HTC continuerà a vendere solo smartphone di fascia medio alta, nonostante la forte concorrenza di Apple e Samsung. Lo ha spiegato l'amministratore delegato Peter Chou in un'intervista con il Wall Street Journal, in cui ha ammesso che l'azienda taiwanese ha perso la solida posizione a lungo avuta nel mercato statunitense, e ora sta cercando di aumentare la propria presenza nei mercati emergenti come Cina e India.
HTC Touch HD
Il focus sui mercati emergenti non servirà comunque a spingere la produzione di telefoni a bacco costo perché, ha spiegato Chou, "non vogliamo distruggere la nostra immagine di marchio di prestigio". HTC continuerà pertanto a "insistere sull'uso dei materiali migliori per ottenere prodotti di alta qualità". Le affermazioni di Chou arrivano in un momento in cui molti analisti stanno sollevando dubbi sulla strategia dell'azienda, sostenendo che dovrebbe ripensare il posizionamento di prezzo dei suoi prodotti.
Concorda con questa analisi anche Aaron Jeng di Nomura, secondo cui in Cina il segmento dei prodotti di fascia alta sta calando a fronte di uno slittamento della domanda verso quelli di fascia bassa, che stanno iniziando a offrire caratteristiche più avanzate che i consumatori cinesi trovano interessanti. Chou però è inamovibile: HTC non venderà "telefoni a buon mercato". Attualmente oltre la grande muraglia sono in commercio prodotti con prezzi a partire da 2.000 yuan 314 dollari), e in ogni caso non si scenderà mai a target di 1.000 yuan perché "non avremmo buoni prodotti a quel livello di prezzo".
In Cina la quota di mercato di HTC è solo del 3%, contro il 9,9% di Apple e il 18,6 % di Samsung (dati Gartner).
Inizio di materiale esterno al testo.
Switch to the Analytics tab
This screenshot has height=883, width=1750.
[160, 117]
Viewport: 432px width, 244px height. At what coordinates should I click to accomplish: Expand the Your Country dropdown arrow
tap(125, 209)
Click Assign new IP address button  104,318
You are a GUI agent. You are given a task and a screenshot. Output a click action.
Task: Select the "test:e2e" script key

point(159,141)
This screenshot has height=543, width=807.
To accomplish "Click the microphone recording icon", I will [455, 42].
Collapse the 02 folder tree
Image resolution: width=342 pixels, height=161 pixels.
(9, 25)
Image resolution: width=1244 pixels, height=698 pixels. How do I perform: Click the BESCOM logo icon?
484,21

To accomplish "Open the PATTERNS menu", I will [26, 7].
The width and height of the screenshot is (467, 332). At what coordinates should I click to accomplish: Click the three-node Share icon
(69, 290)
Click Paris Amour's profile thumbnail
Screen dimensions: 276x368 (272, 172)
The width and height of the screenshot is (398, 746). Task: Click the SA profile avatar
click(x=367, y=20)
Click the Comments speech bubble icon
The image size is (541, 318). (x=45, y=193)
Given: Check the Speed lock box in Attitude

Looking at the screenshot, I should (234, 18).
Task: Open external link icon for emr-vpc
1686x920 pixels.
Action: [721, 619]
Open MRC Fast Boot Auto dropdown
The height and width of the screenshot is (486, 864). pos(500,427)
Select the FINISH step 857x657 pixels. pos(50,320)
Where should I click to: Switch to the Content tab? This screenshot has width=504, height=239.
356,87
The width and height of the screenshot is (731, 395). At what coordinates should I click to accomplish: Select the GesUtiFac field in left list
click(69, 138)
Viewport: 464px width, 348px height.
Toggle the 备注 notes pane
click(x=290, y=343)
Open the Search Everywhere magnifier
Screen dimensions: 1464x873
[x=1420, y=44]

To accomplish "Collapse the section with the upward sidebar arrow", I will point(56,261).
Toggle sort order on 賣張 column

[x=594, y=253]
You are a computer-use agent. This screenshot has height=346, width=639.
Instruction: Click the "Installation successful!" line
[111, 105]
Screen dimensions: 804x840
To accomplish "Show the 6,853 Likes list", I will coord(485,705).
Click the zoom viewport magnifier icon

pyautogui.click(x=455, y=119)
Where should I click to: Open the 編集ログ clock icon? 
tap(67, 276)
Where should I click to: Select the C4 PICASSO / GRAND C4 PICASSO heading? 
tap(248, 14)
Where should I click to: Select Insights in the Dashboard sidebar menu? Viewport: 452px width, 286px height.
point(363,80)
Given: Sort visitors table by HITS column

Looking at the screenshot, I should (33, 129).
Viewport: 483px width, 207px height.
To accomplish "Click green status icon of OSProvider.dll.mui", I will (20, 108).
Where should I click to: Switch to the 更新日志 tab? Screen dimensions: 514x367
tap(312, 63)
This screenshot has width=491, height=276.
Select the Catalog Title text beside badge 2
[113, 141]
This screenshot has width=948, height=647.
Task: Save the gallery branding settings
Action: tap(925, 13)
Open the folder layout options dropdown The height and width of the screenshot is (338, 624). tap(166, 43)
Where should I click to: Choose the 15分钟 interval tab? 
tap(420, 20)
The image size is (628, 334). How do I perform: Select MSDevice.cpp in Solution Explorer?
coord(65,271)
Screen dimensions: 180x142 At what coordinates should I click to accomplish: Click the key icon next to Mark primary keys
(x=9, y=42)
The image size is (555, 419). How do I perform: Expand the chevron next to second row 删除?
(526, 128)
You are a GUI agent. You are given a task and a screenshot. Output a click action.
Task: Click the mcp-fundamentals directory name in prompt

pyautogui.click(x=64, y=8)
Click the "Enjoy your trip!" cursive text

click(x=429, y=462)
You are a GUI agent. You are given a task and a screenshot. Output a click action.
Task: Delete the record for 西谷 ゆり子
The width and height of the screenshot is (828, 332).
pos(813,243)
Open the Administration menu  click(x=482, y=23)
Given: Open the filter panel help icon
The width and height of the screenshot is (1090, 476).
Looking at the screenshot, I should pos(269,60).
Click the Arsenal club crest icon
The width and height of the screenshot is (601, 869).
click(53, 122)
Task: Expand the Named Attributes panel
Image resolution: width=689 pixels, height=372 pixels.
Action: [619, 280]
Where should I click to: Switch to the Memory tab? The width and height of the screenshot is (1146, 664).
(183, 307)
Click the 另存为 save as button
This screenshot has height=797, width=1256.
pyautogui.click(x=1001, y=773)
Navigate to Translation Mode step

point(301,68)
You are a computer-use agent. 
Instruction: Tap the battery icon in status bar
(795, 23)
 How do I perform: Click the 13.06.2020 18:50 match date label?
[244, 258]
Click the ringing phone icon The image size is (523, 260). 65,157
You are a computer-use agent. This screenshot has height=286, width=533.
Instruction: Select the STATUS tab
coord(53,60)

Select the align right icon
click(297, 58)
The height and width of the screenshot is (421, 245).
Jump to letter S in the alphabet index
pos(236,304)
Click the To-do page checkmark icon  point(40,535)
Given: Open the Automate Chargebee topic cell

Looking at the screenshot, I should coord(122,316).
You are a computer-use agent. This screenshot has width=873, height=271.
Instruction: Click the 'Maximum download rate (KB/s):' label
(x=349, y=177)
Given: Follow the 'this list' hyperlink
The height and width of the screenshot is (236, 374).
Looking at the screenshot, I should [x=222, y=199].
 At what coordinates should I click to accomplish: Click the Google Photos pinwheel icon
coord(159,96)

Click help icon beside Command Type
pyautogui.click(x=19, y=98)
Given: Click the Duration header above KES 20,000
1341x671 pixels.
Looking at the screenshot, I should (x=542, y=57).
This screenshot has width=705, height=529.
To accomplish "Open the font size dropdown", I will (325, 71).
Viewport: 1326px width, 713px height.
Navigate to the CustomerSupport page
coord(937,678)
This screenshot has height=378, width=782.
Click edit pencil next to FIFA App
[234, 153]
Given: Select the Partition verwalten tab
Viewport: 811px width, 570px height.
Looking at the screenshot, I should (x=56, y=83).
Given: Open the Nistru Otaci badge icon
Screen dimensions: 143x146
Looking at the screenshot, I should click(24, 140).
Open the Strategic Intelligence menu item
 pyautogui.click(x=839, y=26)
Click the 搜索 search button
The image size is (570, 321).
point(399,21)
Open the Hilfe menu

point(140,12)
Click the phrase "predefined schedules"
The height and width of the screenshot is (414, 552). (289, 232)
Nomura ha sancito che "la Cina è già un mercato difficile per HTC e il 2013 potrebbe essere ancora più difficile".
Non concorda ovviamente Chou, secondo cui HTC otterrà buoni risultati rafforzando l'attività di marketing ed espandendo la propria rete di distribuzione e le spedizioni verso la Cina quest'anno saranno probabilmente il triplo di quelle dello scorso anno, di pari passo con l'incremento delle vendite in India e altri mercati emergenti.
Il Ceo ha spiegato infine che sta lavorando per rafforzare i risultati anche in Europa, Medio Oriente e Africa, e non esclude la possibilità che di acquisizioni nei settori della tecnologia software e marketing.